한빛사논문
Seul‑Gee Lee1†, Darae Kim2†, Jung‑Jae Lee1, Hyun‑Ju Lee3, Ro‑kyung Moon4, Yong‑Joon Lee5, Seung‑Jun Lee5, Oh‑Hyun Lee6, Choongki Kim7, Jaewon Oh5, Chan Joo Lee5, Yong‑ho Lee8, Seil Park9, Ok‑Hee Jeon9, Donghoon Choi6, Geu‑Ru Hong5* and Jung‑Sun Kim5*
1Yonsei Cardiovascular Research Institute, Yonsei University College of Medi‑cine, Seoul, South Korea. 2Division of Cardiology, Department of Medicine, Samsung Medical Center, Sungkyunkwan University School of Medicine, Seoul, South Korea. 3Graduate Yonsei University, Seoul, South Korea. 4College of Medicine, Yonsei University Seoul, Seoul, South Korea. 5Division of Cardiol‑ogy, Severance Hospital, Yonsei University College of Medicine, Seoul, South Korea. 6Division of Cardiology, Yongin Severance Hospital, Yonsei University College of Medicine, Gyeonggi‑do, South Korea. 7Department of Cardiology, Ewha Womans University College of Medicine, Seoul Hospital, Seoul, South Korea. 8Division of Endocrinology and Metabolism, Department of Internal Medicine, Severance Hospital, Yonsei University College of Medicine, Seoul, South Korea. 9Cardiovascular Product Evaluation Center, Yonsei University Col‑lege of Medicine, Seoul, South Korea.
†Seul-Gee Lee and Darae Kim have contributed equally to this paper as the frst authors.
*Correspondence
Abstract
Background
Recent studies have reported improved diastolic function in patients administered sodium-glucose cotransporter 2 inhibitors (SGLT2i).

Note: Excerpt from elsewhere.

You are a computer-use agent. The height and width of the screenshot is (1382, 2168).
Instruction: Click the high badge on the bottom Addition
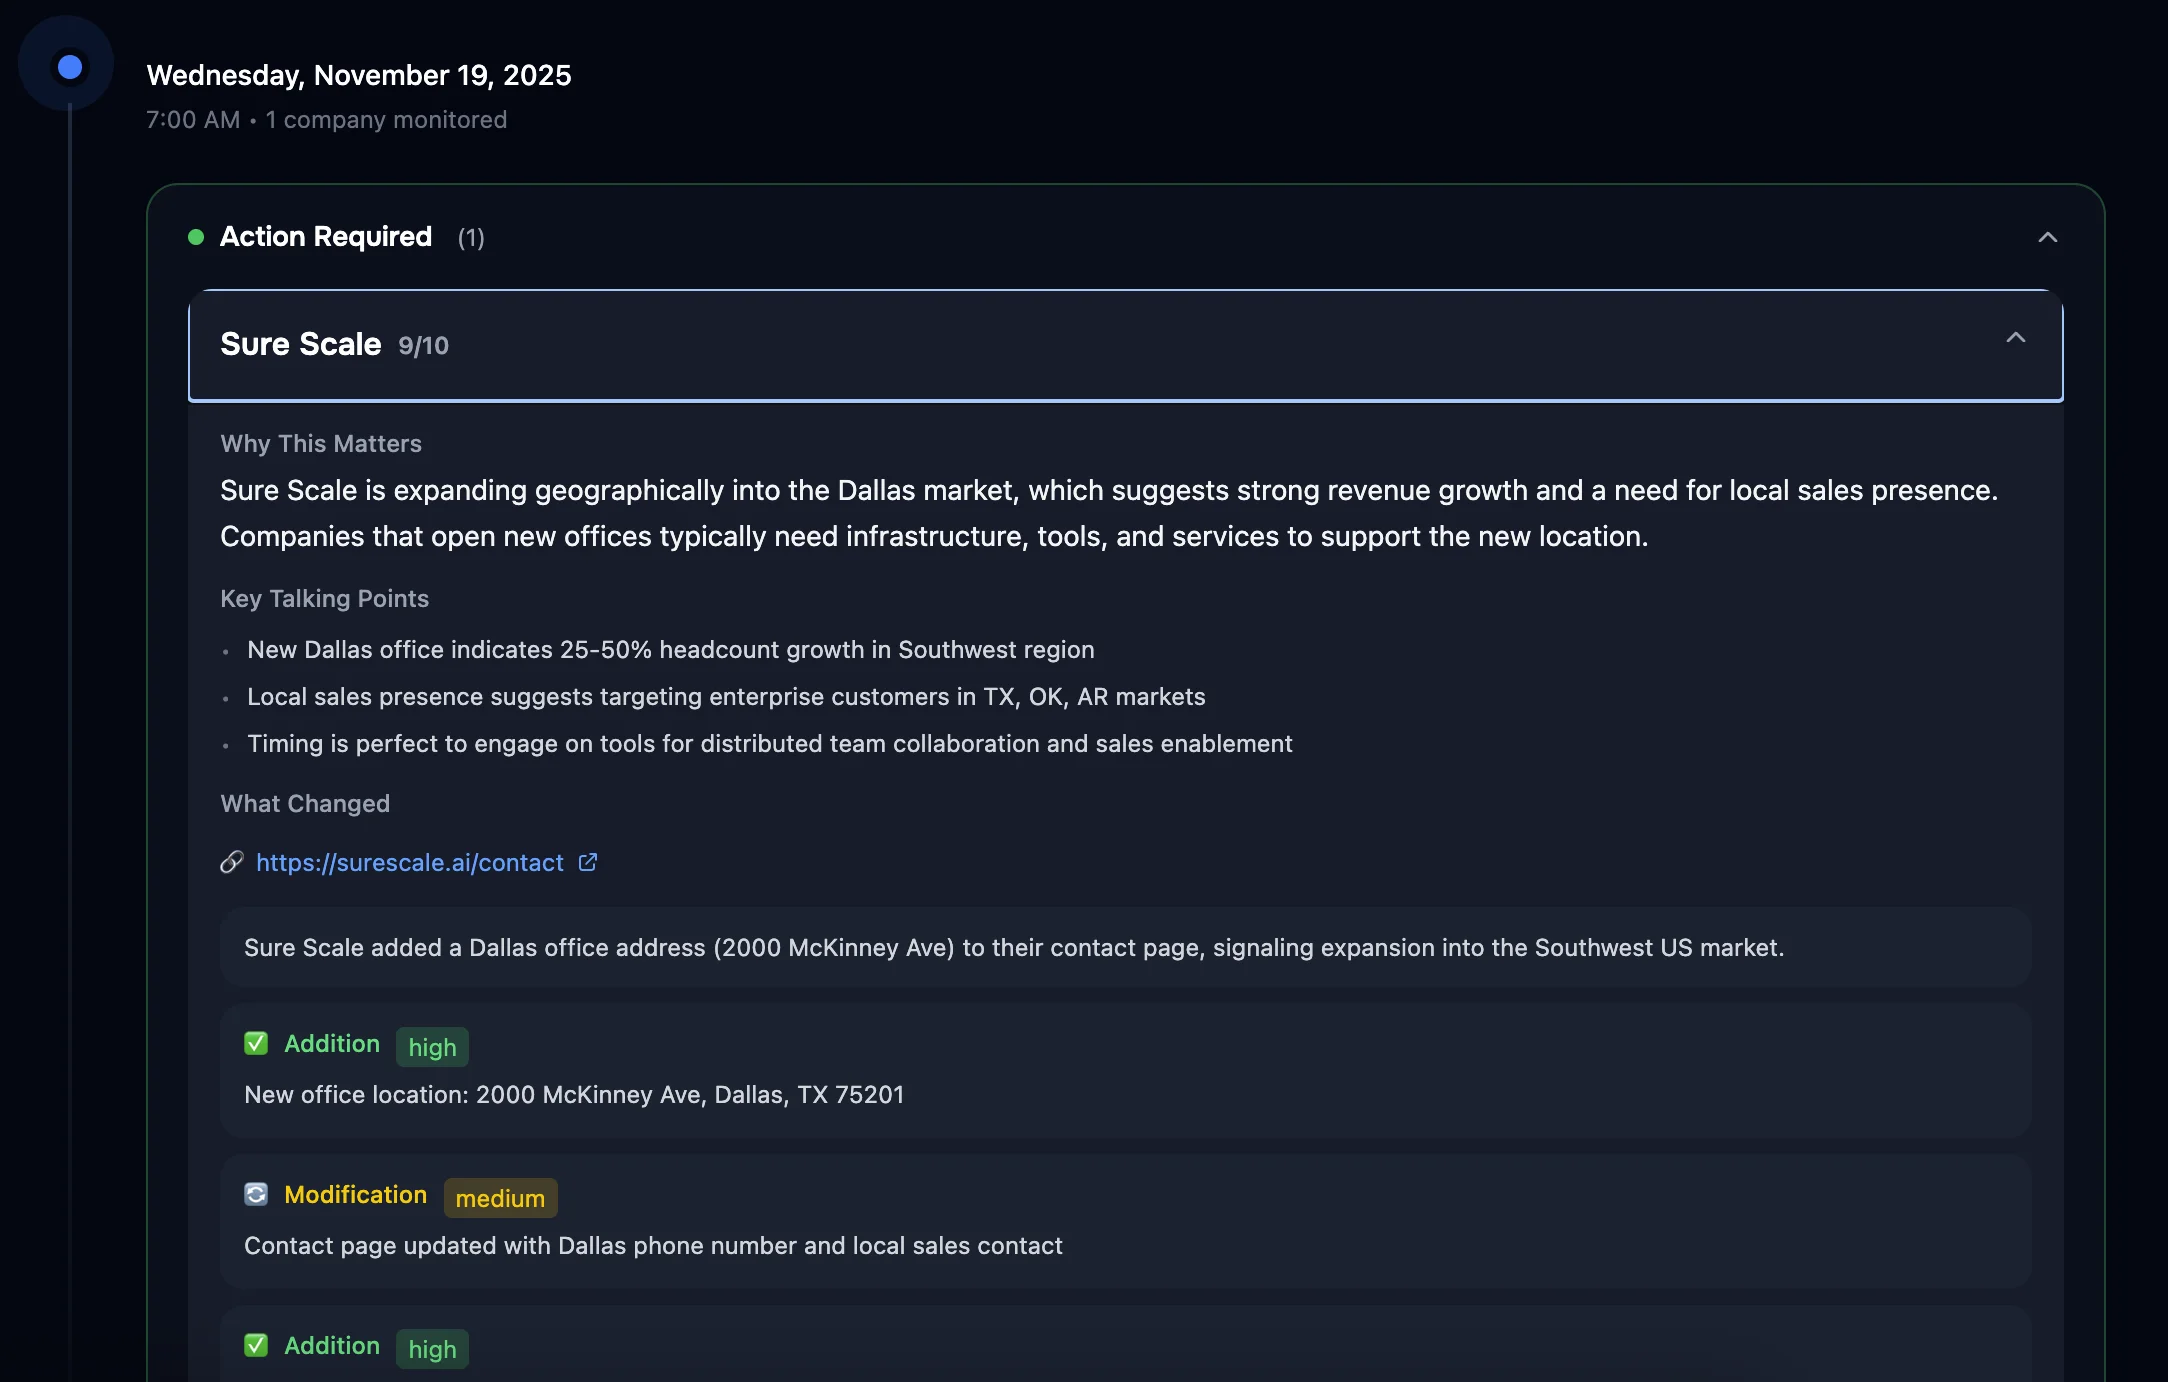(x=432, y=1349)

We aimed to investigate the effect of dapagliflozin on left ventricular (LV) diastolic function in a diabetic animal model and to determine the molecular and cellular mechanisms underlying its function.
Methods
A total of 30 male New Zealand white rabbits were randomized into control, diabetes, or diabetes+dapagliflozin groups (n = 10/per each group). Diabetes was induced by intravenous alloxan. Cardiac function was evaluated using echocardiography. Myocardial samples were obtained for histologic and molecular evaluation. For cellular evaluation, fibrosis-induced cardiomyoblast (H9C2) cells were obtained, and transfection was performed for mechanism analysis (serum and glucocorticoid-regulated kinase 1 (SGK1) signaling analysis).
Results
The diabetes+dapagliflozin group showed attenuation of diastolic dysfunction compared with the diabetes group. Dapagliflozin inhibited myocardial fibrosis via inhibition of SGK1 and epithelial sodium channel (ENaC) protein, which was observed both in myocardial tissue and H9C2 cells. In addition, dapagliflozin showed an anti-inflammatory effect and ameliorated mitochondrial disruption. Inhibition of SGK1 expression by siRNA decreased and ENaC and Na+/H+ exchanger isoform 1 (NHE1) expression was confirmed as significantly reduced as siSGK1 in the diabetes+dapagliflozin group.
Conclusions
Dapagliflozin attenuated left ventricular diastolic dysfunction and cardiac fibrosis via regulation of SGK1 signaling. Dapagliflozin also reduced macrophages and inflammatory proteins and ameliorated mitochondrial disruption.